VV(19) Surd
Dave Monroe
davidmmonroe at yahoo.com
Wed Jul 4 06:34:54 CDT 2001
"Howie Surd the drunken yeoman ..." (V., Ch. 16, Sec.
i, p. 424)
Hoping that Sam doesn't mind, just a quick note on a
name here ...
Main Entry: surd
Pronunciation: 's&rd
Function: adjective
Etymology: Latin surdus deaf, silent, stupid
Date: 1551
1 : lacking sense : IRRATIONAL
2 : VOICELESS -- used of speech sounds
Main Entry: surd
Function: noun
Date: 1557
1 a : an irrational root (as <sqroot>3) b : IRRATIONAL
NUMBER
2 : a surd speech sound
Main Entry: ab·surd
Pronunciation: &b-'s&rd, -'z&rd
Function: adjective
Etymology: Middle French absurde, from Latin absurdus,
from ab- + surdus deaf, stupid
Date: 1557
1 : ridiculously unreasonable, unsound, or incongruous
2 : having no rational or orderly relationship to
human life : MEANINGLESS; also : lacking order or
value
3 : dealing with the absurd or with absurdism
- ab·surd·ly adverb
- ab·surd·ness noun
Main Entry: absurd
Function: noun
Date: 1946
: the state or condition in which human beings exist
in an irrational and meaningless universe and in which
human life has no ultimate meaning -- usually used
with "the"
Main Entry: theater of the absurd
Date: 1961
: theater that seeks to represent the absurdity of
human existence in a meaningless universe by bizarre
or fantastic means
http://m-w.com/
surd
PRONUNCIATION: sûrd
NOUN: 1. Mathematics An irrational number, such as
[the square root of] 2. 2. Linguistics A voiceless
sound in speech.
ADJECTIVE: Linguistics Voiceless, as a sound.

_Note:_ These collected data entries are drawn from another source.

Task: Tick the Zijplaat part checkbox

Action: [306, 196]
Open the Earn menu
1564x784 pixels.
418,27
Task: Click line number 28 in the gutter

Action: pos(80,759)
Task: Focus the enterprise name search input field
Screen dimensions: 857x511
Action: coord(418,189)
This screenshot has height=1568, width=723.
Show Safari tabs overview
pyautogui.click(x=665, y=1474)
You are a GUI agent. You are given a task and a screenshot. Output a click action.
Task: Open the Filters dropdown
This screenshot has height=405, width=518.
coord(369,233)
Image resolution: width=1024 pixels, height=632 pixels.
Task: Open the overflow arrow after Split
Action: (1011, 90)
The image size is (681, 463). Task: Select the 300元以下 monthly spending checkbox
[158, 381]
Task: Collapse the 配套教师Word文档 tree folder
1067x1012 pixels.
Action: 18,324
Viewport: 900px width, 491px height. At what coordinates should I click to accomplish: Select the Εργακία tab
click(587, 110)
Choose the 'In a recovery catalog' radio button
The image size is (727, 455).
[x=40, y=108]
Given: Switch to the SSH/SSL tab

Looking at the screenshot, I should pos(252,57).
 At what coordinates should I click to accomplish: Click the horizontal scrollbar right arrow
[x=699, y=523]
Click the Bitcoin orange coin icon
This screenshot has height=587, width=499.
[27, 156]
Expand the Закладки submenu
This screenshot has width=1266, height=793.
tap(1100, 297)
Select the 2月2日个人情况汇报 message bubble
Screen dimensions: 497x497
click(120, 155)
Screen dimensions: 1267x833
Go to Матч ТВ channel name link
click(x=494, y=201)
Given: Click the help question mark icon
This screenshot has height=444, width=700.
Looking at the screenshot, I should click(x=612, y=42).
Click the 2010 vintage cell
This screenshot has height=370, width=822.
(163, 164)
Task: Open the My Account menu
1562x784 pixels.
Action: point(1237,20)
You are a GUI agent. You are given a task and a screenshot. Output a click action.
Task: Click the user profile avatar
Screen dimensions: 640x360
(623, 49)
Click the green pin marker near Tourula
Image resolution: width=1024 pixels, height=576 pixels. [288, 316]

ETYMOLOGY: Medieval Latin surdus, speechless, surd
(translation of Arabic (jar) aamm, deaf (root), surd,
translation of Greek alogos, speechless, surd), from
Latin.
http://www.bartleby.com/61/22/S0912200.html
Of course, here see ...
Esslin, Martin. The Theater of the Absurd.
New York: Doubleday, 1961. Rev. ed.
But also ...
Holquist, Michael. "The Surd Heard: Bakhtin and
Derrida." Literature and History: Theoretical
Problems and Russian Case Studies. Ed. Gary Saul
Morson. Stanford, CA: Stanford UP, 1986. 137-156.
And, what the hell ...
http://www.emi.u-bordeaux.fr/mim/setsy.html
www.notakid.com/humour/surd/html/surd5.html
Howie Surd, Howard Surd, how absurd ... but while I
can't find--not quickly and/or easily here, at any
rate--Samuel Beckett's use of the word, do note that
it shows up in James Joyce's Finnegans Wake (New York:
Penguin, 1939), in the Mutt and Jute dialogue ...
"Mutt.--Aput the buttle, surd." (p. 16)
I believe it might serve as a legal and maybe even a
theological term as well, as well as one of
linguistics and mathematics, but ...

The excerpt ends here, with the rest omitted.